And the fact that I haven't tested PCI passthrough with more than one device :)
I'll protect changes to the memory banks with a lock.

>
>> +
>> +	if (&bank->list == &kvm->mem_banks) {
>> +		pr_err("Region [%llx-%llx] not found", guest_phys,
>> +		       guest_phys + size - 1);
>> +		return -EINVAL;
>> +	}
>> +
>> +	if (bank->type == KVM_MEM_TYPE_RESERVED) {
>> +		pr_err("Cannot delete reserved region [%llx-%llx]",
>> +		       guest_phys, guest_phys + size - 1);
>> +		return -EINVAL;
>> +	}
>> +
>> +	mem = (struct kvm_userspace_memory_region) {
>> +		.slot			= bank->slot,
>> +		.guest_phys_addr	= guest_phys,
>> +		.memory_size		= 0,
>> +		.userspace_addr		= (unsigned long)userspace_addr,
>> +	};
>> +
>> +	ret = ioctl(kvm->vm_fd, KVM_SET_USER_MEMORY_REGION, &mem);
>> +	if (ret < 0)
>> +		return -errno;
>> +
>> +	list_del(&bank->list);
>> +	free(bank);
>> +	kvm->mem_slots--;
>> +
>> +	return 0;
>> +}
>> +
>>  int kvm__register_mem(struct kvm *kvm, u64 guest_phys, u64 size,
>>  		      void *userspace_addr, enum kvm_mem_type type)

════

# Short exercise:
Write what comes next in the code review reply on removing KVM memory banks, picking up right after its last line.

# Dataset rows:
════

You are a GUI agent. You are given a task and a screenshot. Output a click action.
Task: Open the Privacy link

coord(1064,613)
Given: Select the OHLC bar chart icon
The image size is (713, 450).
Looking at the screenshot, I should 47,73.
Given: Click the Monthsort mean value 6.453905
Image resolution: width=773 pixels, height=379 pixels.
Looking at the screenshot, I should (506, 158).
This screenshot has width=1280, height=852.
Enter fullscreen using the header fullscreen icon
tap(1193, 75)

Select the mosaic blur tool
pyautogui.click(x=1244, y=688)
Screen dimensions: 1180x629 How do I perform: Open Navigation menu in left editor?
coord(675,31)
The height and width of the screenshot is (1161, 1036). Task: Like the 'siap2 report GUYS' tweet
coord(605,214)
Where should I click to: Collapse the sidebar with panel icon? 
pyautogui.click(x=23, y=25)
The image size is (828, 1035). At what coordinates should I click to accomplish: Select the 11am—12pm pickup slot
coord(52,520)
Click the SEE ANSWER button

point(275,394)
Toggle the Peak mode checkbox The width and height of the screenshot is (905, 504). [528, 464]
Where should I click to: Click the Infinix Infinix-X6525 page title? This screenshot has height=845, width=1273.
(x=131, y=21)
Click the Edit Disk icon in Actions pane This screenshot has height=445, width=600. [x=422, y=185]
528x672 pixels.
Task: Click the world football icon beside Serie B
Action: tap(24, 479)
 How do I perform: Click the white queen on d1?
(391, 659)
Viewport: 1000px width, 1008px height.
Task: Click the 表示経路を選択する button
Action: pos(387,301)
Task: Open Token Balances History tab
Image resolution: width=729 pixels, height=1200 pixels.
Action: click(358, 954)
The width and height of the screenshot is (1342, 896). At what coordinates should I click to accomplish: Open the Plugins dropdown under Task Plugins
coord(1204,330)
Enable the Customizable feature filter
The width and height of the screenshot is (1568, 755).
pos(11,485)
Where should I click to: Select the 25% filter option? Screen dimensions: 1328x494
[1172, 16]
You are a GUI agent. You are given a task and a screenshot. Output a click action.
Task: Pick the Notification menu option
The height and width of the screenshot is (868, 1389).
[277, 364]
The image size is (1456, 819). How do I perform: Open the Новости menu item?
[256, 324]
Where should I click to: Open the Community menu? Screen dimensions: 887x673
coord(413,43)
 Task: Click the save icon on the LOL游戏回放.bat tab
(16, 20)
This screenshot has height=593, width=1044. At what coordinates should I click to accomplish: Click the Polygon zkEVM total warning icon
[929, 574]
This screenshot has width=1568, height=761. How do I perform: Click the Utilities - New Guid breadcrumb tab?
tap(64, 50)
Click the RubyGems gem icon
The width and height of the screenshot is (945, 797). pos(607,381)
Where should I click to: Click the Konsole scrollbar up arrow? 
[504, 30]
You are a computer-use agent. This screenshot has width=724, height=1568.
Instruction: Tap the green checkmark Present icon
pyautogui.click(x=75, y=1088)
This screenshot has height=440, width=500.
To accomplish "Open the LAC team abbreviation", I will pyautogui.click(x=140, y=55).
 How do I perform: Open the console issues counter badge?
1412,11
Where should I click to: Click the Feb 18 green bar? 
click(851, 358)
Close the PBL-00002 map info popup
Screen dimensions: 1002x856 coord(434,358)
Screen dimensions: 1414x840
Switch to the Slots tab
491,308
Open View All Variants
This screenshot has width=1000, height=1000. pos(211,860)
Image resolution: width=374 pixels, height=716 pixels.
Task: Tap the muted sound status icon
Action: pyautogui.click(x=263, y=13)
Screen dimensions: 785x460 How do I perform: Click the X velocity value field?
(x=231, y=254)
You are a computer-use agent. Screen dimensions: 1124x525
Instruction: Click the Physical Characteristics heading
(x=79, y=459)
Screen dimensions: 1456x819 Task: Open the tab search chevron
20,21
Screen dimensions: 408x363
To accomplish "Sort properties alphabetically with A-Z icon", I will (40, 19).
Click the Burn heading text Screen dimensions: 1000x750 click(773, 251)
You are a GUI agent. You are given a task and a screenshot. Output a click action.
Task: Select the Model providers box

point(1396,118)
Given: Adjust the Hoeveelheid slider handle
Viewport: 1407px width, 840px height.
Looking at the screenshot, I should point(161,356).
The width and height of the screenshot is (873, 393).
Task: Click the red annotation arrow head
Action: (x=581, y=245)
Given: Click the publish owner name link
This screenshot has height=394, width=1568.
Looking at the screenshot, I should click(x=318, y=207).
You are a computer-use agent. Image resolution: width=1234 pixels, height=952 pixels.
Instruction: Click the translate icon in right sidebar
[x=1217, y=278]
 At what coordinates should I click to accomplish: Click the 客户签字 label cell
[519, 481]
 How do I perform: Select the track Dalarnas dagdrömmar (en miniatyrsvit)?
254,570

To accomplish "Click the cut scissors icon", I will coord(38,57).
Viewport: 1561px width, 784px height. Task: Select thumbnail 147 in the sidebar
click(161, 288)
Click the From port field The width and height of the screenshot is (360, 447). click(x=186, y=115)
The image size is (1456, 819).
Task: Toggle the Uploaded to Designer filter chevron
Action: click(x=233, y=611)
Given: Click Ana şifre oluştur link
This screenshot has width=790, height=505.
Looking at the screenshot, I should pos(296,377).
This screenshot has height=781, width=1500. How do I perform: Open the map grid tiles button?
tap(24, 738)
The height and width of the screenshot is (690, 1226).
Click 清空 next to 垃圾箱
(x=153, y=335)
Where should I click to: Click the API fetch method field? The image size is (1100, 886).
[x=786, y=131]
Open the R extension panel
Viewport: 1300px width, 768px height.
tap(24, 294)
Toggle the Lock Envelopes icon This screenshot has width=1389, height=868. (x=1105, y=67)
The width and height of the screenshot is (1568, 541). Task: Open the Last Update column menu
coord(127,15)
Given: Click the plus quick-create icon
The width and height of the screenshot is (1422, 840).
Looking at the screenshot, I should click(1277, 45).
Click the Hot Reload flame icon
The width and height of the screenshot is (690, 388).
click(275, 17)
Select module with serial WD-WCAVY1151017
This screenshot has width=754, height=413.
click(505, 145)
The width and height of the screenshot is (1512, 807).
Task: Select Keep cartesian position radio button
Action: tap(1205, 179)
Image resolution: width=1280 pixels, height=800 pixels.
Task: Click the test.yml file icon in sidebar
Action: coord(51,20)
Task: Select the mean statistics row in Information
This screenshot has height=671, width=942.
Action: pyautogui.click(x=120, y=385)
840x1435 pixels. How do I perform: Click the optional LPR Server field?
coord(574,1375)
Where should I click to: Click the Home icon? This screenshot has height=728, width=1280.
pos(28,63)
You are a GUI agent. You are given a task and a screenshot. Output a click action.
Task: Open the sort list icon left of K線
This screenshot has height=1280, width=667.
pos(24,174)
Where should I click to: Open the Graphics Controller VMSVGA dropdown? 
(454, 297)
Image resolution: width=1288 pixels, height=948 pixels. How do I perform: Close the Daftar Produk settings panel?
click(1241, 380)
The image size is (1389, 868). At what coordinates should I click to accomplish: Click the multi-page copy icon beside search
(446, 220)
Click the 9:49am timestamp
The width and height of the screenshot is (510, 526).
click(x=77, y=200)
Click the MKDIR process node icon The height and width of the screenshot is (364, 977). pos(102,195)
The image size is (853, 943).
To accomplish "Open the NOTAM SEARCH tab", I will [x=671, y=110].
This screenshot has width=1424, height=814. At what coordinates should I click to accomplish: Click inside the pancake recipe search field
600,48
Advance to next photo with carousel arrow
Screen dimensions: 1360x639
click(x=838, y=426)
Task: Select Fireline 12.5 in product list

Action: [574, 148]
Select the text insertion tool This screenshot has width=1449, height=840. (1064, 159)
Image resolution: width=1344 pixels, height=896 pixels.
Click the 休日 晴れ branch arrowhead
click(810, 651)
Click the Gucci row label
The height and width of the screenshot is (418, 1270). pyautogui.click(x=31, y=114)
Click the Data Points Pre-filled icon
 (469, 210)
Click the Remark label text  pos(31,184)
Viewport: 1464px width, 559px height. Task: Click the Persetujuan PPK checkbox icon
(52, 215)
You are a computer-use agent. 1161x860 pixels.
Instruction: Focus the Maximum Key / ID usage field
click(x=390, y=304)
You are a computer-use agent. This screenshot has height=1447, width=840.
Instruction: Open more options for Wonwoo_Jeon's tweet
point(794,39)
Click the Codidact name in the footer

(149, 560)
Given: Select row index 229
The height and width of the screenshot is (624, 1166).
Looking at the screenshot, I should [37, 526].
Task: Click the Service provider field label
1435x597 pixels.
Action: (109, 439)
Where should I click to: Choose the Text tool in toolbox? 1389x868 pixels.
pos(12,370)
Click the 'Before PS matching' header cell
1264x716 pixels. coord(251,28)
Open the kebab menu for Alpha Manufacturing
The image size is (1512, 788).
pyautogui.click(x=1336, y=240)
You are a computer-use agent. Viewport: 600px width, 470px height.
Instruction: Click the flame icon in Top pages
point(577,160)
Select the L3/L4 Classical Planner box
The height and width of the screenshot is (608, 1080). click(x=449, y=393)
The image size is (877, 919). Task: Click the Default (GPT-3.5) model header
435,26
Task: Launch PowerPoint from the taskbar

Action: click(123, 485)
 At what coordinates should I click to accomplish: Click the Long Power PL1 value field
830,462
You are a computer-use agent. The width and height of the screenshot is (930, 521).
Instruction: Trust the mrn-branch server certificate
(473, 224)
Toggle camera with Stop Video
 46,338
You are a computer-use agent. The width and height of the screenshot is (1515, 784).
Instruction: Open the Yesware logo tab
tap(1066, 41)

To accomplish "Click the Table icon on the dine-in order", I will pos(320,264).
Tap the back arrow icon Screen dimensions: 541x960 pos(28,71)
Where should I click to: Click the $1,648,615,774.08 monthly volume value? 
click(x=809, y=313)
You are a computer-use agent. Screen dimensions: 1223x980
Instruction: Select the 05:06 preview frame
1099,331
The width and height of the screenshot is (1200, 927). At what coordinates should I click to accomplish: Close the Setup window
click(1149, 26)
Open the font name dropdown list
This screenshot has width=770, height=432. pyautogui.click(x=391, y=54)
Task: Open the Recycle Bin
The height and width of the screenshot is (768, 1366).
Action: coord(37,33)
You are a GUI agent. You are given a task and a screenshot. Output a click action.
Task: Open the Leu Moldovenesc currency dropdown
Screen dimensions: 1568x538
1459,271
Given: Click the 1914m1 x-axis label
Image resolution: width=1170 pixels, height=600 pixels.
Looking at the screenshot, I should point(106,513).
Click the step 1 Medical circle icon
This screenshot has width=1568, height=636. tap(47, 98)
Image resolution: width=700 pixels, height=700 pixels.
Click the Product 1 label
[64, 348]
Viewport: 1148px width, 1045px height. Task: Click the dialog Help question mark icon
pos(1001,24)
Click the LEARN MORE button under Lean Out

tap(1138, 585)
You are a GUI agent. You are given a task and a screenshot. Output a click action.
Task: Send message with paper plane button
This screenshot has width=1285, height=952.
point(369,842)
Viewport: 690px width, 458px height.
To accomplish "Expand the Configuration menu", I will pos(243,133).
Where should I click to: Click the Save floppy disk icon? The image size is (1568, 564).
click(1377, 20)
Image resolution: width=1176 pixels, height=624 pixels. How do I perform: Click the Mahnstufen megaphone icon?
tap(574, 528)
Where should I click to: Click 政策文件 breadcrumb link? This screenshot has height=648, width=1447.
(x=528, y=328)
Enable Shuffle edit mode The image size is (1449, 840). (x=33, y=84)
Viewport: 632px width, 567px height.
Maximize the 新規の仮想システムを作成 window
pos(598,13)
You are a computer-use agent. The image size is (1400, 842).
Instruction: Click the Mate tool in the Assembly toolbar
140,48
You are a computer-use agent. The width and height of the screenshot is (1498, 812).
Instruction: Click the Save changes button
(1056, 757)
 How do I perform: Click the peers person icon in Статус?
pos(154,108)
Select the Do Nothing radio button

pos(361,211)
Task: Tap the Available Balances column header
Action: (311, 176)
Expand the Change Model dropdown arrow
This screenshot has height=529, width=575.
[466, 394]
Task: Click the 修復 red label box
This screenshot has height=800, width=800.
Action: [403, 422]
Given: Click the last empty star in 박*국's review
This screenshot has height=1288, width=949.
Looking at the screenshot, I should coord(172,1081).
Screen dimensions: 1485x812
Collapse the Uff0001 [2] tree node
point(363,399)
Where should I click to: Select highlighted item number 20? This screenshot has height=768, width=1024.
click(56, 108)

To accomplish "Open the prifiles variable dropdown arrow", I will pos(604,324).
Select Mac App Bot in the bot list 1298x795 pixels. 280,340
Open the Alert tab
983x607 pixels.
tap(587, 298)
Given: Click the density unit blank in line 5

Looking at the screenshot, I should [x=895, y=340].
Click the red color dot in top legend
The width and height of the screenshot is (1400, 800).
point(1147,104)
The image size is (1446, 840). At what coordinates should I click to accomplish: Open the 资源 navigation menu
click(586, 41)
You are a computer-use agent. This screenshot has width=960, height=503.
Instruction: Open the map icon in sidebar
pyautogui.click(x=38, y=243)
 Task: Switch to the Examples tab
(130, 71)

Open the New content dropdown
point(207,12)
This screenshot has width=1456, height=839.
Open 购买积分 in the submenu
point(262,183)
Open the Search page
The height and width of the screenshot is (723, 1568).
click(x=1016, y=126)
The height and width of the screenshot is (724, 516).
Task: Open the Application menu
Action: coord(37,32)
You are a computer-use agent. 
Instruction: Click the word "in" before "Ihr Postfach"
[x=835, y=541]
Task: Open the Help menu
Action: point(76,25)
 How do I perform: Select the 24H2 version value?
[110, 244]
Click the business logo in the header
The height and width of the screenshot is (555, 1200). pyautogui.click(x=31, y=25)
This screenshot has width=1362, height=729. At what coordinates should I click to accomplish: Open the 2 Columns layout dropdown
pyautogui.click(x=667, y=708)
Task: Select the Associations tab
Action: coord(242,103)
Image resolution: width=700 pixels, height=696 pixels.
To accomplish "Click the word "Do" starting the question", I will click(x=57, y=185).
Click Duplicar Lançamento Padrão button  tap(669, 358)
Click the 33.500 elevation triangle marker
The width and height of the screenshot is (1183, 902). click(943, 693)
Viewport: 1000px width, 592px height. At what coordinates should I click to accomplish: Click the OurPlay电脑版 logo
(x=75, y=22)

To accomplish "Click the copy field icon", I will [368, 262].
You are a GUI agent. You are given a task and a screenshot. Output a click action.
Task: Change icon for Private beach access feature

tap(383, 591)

════

# The response:
>>  {
>>  	struct kvm_userspace_memory_region mem;
>>  	struct kvm_mem_bank *merged = NULL;
>>  	struct kvm_mem_bank *bank;
>> +	struct list_head *prev_entry;
>> +	u32 slot;
>>  	int ret;
>>  
>> -	/* Check for overlap */
>> +	/* Check for overlap and find first empty slot. */
>> +	slot = 0;
>> +	prev_entry = &kvm->mem_banks;
>>  	list_for_each_entry(bank, &kvm->mem_banks, list) {
>>  		u64 bank_end = bank->guest_phys_addr + bank->size - 1;
>>  		u64 end = guest_phys + size - 1;
>> -		if (guest_phys > bank_end || end < bank->guest_phys_addr)
>> +		if (guest_phys > bank_end || end < bank->guest_phys_addr) {
>> +			/*
>> +			 * Keep the banks sorted ascending by slot, so it's
>> +			 * easier for us to find a free slot.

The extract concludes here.